United Kingdom: The British Crown Prosecution Service announced on March 12, 2021, that a London policeman had been arrested and charged with the kidnapping and murder of Sarah Everard nine days before. According to the Washington Post, police identified remains found two days earlier to be those of the 33-year-old marketing executive, whose disappearance touched off a firestorm of protest over the threat of violence under which many women live. The man charged in her death, 48-year-old Wayne Couzens, had been a Metropolitan Police Constable for two years, assigned on occassion to guard the Prime Minister’s office and residence at 10 Downing Street. He was also accused of exposing himself in public — twice — in February 2021.
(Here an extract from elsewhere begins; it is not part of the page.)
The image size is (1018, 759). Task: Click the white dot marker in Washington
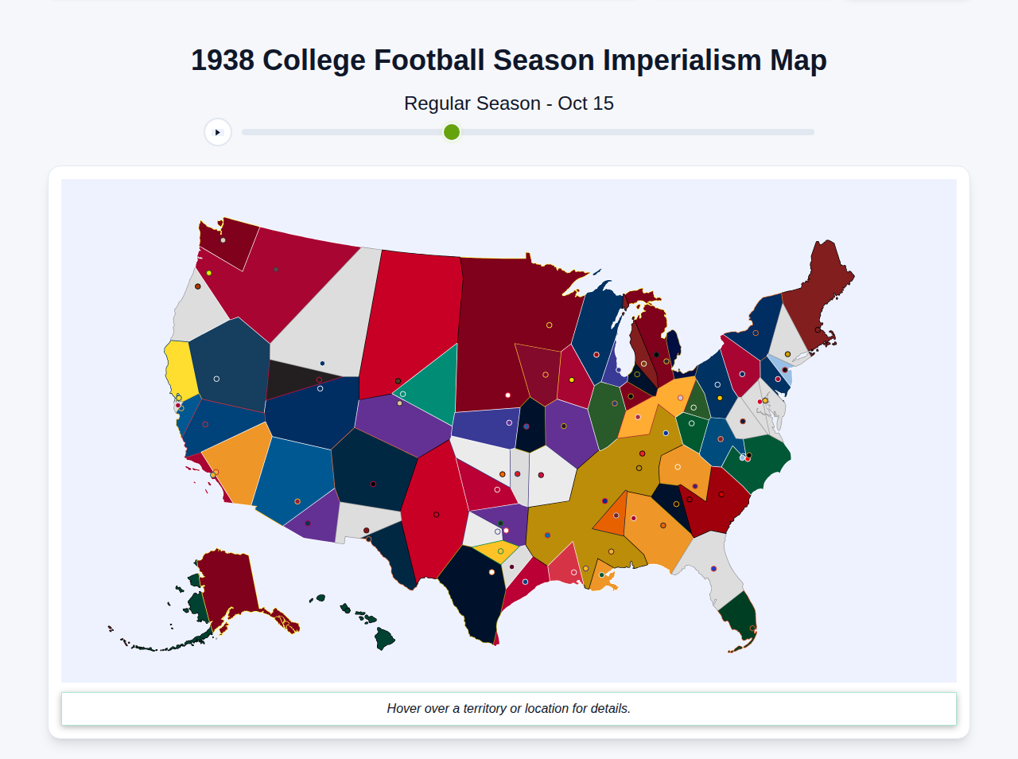[223, 239]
Virginia: On April 16, 2021, the town manager of Windsor, Virginia, confirmed to CNN the firing of police officer Joe Gutierrez, who was filmed pepper-spraying U.S. Army 2nd Lt. Caron Nazario as he sat with his hands up behind the wheel of his vehicle during a traffic stop for a missing license plate in December 2020. Officer Daniel Crocker, who was also involved in the stop, retains his job, said the manager, William Saunders. Nazario, who is Black and Latino, has filed a civil rights lawsuit against the town and the two officers, who are white. The Army’s Sergeant Major, Michael Grinston, voiced his concern over the video, as did Gov. Ralph Northam and state Attorney General Mark Herring, who are both Democrats.
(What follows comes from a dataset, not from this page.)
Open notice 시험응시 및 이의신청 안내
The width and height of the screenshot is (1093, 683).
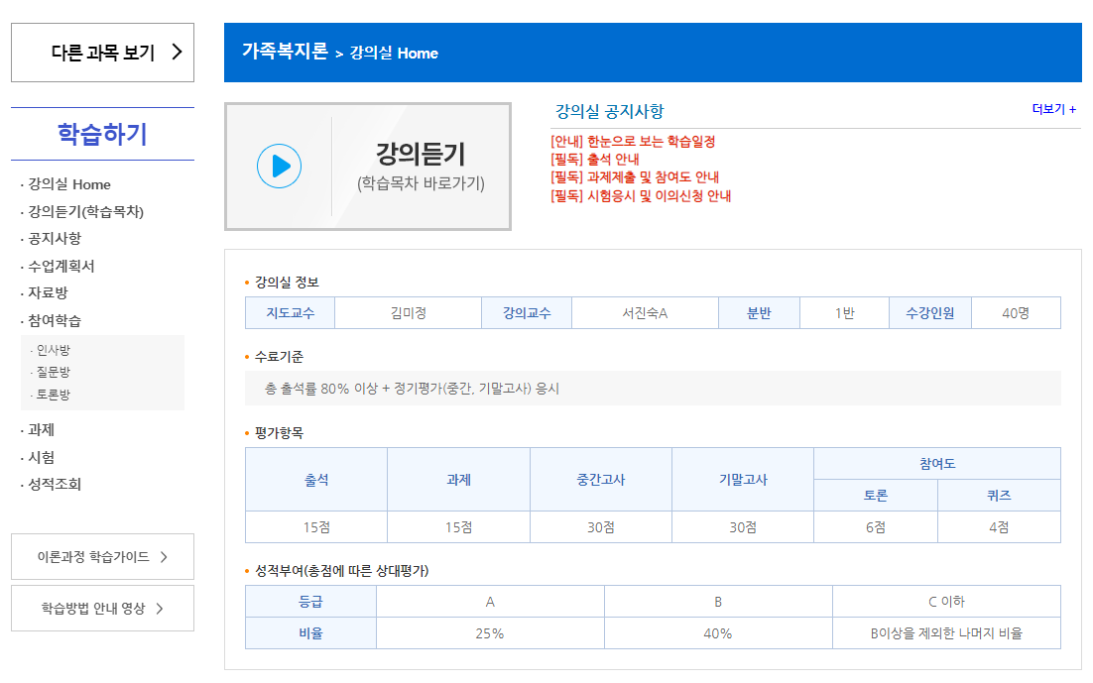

Wisconsin: Acting on a “cyber tip” to the National Center for Missing and Exploited Children, agents from the Wisconsin Department of Justice’s Division of Investigation arrested a Milwaukee County Children’s Court judge on March 16, 2021, charging him the next day with seven counts of possession of child pornography. According to a report by Law & Crime, 38-year-old Brett Bloome is accused of uploading 27 photos to the Internet in October and November 2020 — showing “prepubescent” and “toddler” boys engaged in sex with adult males — using an account with the name “DomMasterBB” on the Kik messaging app. The account is registered to an email address containing Bloome’s first and last names. He has been on the bench since August 2020, after winning a special election against an appointee of former Gov. Scott Walker (R). Bloome and his husband have two children, whom he is still allowed to see without restriction.